Carcasses et poésie de voitures brûlées
La mort de deux enfants, coincés dans une centrale électrique pour fuir la police, provoque en 2005 de terribles émeutes à Clichy-sous-Bois. En 2021, Virgil Vernier illustre dans son court-métrage Kindertotenlieder cette banlieue qui n’a pas oublié la violence de la colère et de la peur. Pour raconter cette mémoire douloureuse, le réalisateur des deux longs-métrages Sophia Antipolis (2018) et Mercuriales (2014) et des courts-métrages Sapphire Crystal (2019), Pandore (2010), ou encore Commissariat (2009) avec Ilan Klipper, utilise ici les images des journaux télévisés de TF1. Le film a remporté le Prix Jean Vigo du court-métrage 2022.

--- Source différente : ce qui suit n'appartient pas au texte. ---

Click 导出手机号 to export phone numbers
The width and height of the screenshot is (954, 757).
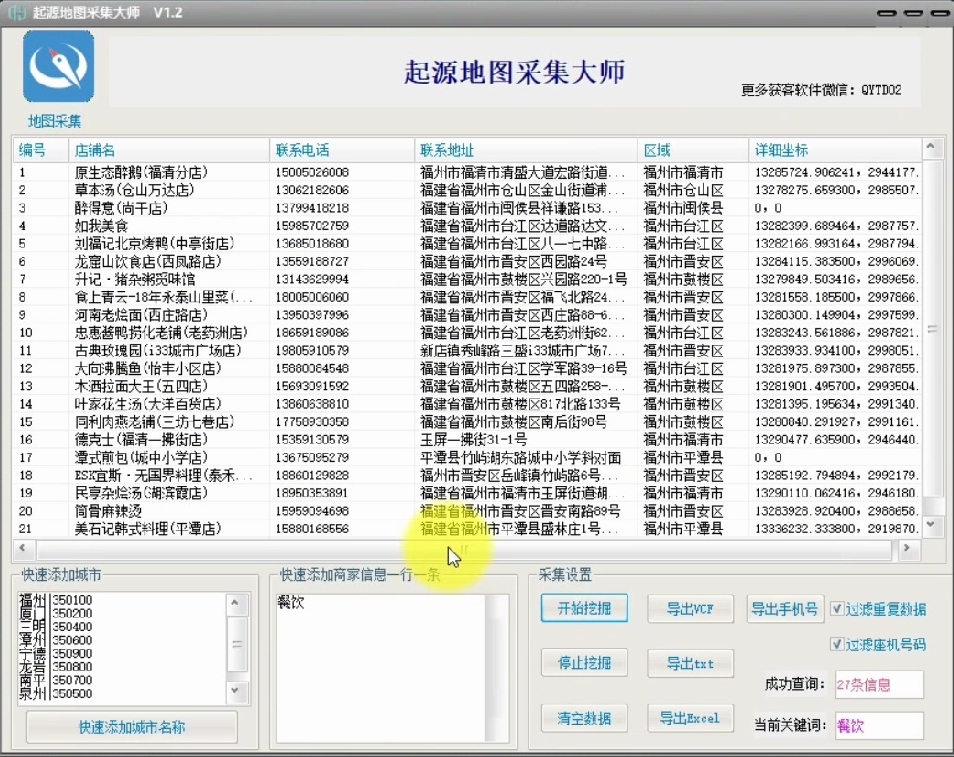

Dans son remontage, le fracas bruyant de la télévision disparaît. Seules les images parlent d’elles-mêmes. Tôles, verres et pneus brûlés se suivent en silence, la frontalité avec ces squelettes des émeutes nocturnes se fait seul commentaire de la violence. Extraites du flux continu babillard de la télévision, les images se font témoins d’un nouveau réel, celui du quotidien des habitants de Clichy. Ils sont le centre du film de Virgil Vernier qui veut leur rendre le récit de ce qu’ils ont vécu. En utilisant ces images, le film apaise une autre blessure, celle du discours idéologique véhiculé par la télévision qui martelait alors la division entre les français. Dans ce remontage dénudé des significations induites par celui des journaux télévisés, Virgil Vernier rétablit le face-à-face originel : celui du discours des habitants de Clichy face à celui qui était en ces temps-là Ministre de l’Intérieur, Nicolas Sarkozy. Traités de vermine par celui-ci, ils répondent “non, nous ne sommes pas comme des voitures qu’on pourrait laver au karcher ». Cette simple juxtaposition montre cruellement l’inégalité du combat, l’absence de dialogues, la violence des propos.
Ce film naît d’une double conjonction, d’une part, la volonté de faire mémoire de ces événements, d’autre part, le dégoût de Virgil Vernier pour le traitement de ces mêmes événements par les chaînes d’information en continu. Apparaissent alors différents inventaires des motifs préférés des JT. Assemblés en silence et avec sobriété, les images deviennent brutes et fascinantes. Elles, qu’on a voulu “grand spectacle” dans un flux de désinformation, deviennent des témoignages justes qui fondent la mémoire d’un lieu et de ceux qui y vivent. Les habitants de Clichy, qu’ils soient émeutiers ou victimes, adressent leur détresse à la caméra du journaliste. Maintenant que le médium de la télévision disparaît, leur colère et leur peur résonnent dans le silence. Leurs regards caméras, adressés à des journalistes effacés au montage, se font d’autant plus touchants maintenant qu’ils ont été ramenés à leur solitude initiale. Tristement, ils nous rappellent qu’aujourd’hui le sentiment d’abandon persiste dans ces lieux réduits à l’idée de banlieues radicalisées. Virgil Vernier trouve avec lyrisme ce qu’une voiture en feu, une sirène dans la nuit ou un cocktail molotov contiennent de beauté et de puissance. Il rend aux habitants et à ce lieu marginalisé son existence complète, dans toute sa complexité et sa part d’incertitude.